*AIM OF THE EXERCISE*: Rewrite the entries from the line containing "At what (x,y)" through the last entry, inclusive, swapping "screenshot" for "screen capture" and changing nothing else. Leave the pictures out.

*RECORDS FOR THE TASK*:
--- START ---

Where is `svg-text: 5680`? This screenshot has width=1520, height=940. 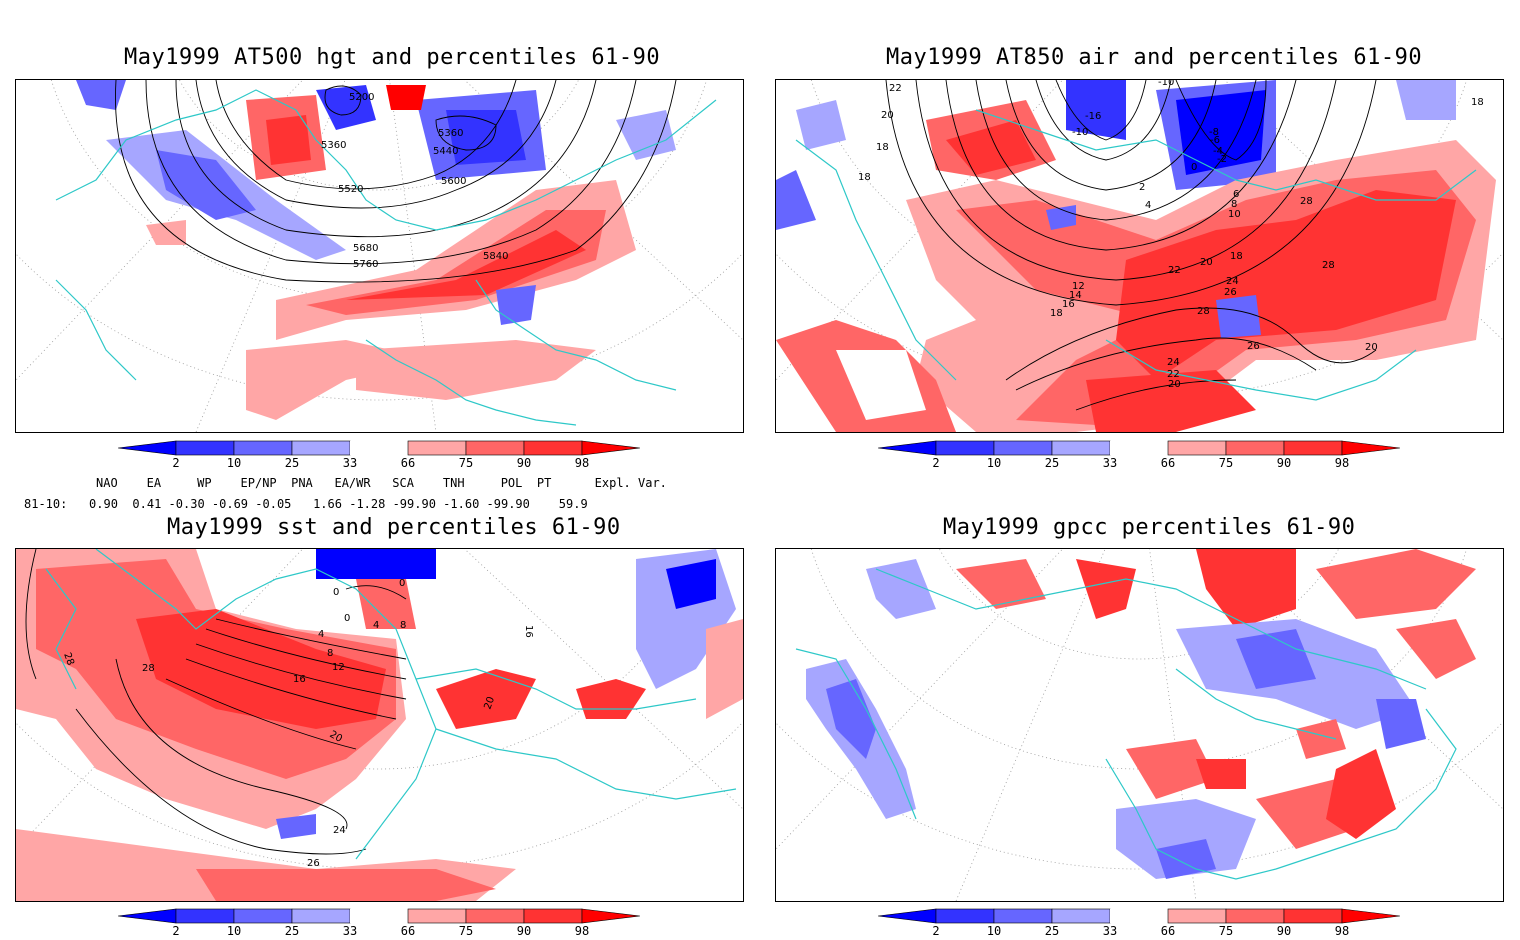 svg-text: 5680 is located at coordinates (366, 248).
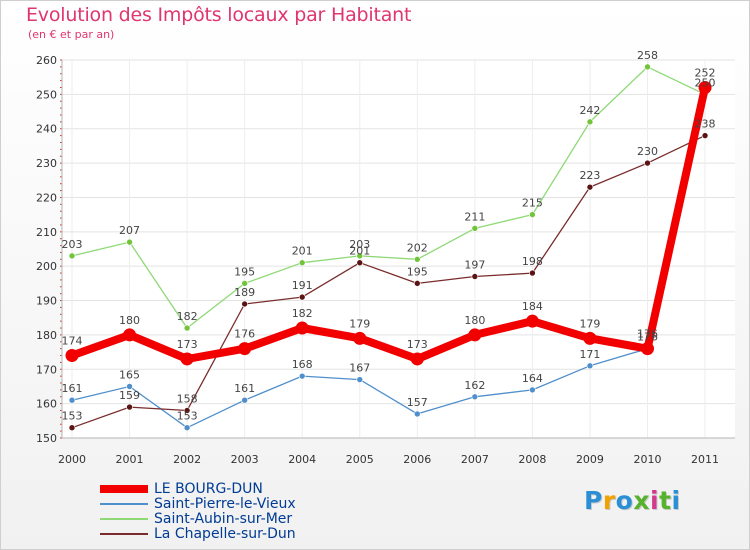 This screenshot has width=750, height=550. What do you see at coordinates (532, 460) in the screenshot?
I see `x-tick-label: 2008` at bounding box center [532, 460].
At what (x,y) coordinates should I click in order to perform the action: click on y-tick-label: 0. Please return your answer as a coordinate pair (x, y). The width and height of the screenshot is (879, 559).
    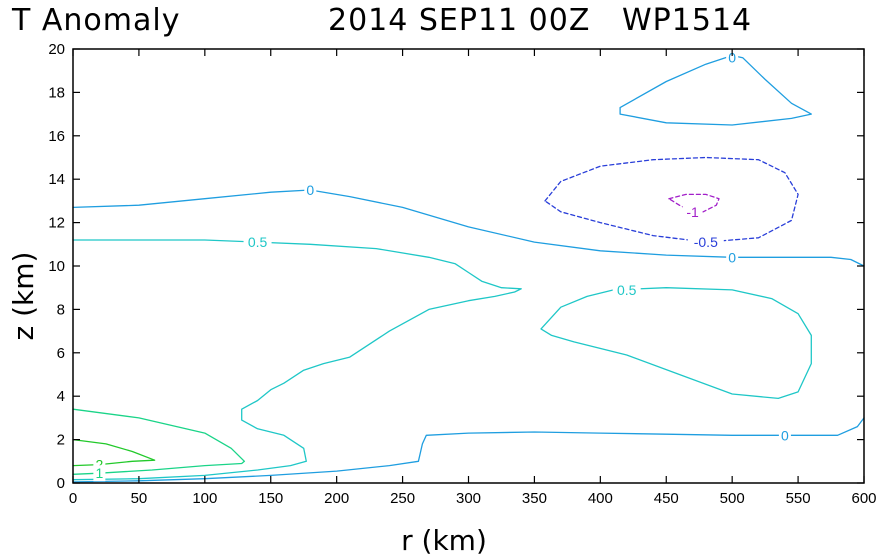
    Looking at the image, I should click on (61, 484).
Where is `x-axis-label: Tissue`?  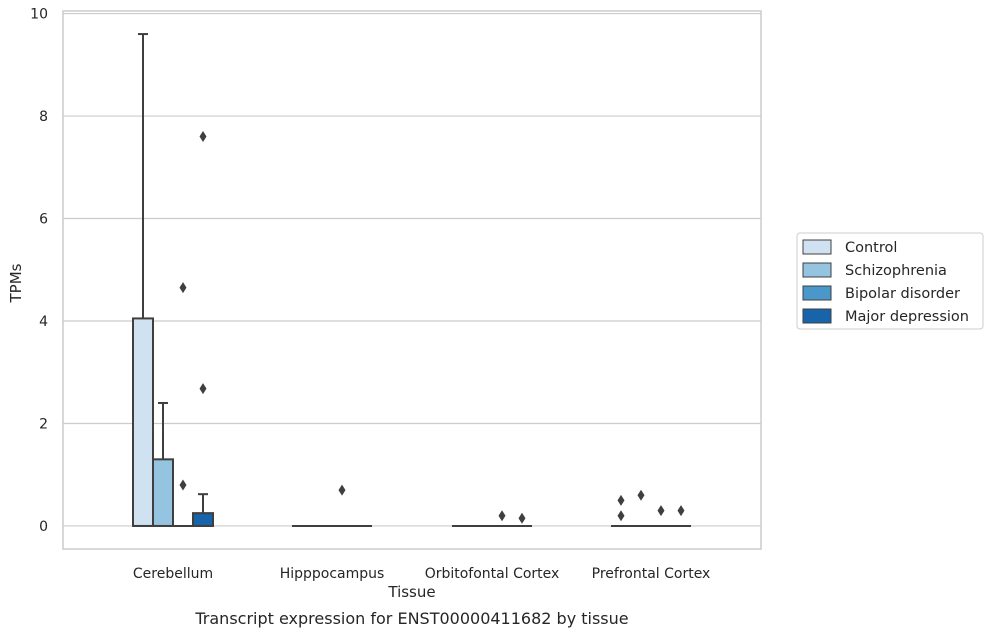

--- END ---

*RESPONSE*:
At what (x,y) coordinates should I click in order to perform the action: click on y-tick-label: 0. Please return your answer as a coordinate pair (x, y). The width and height of the screen capture is (879, 559).
    Looking at the image, I should click on (61, 484).
Where is `x-axis-label: Tissue`?  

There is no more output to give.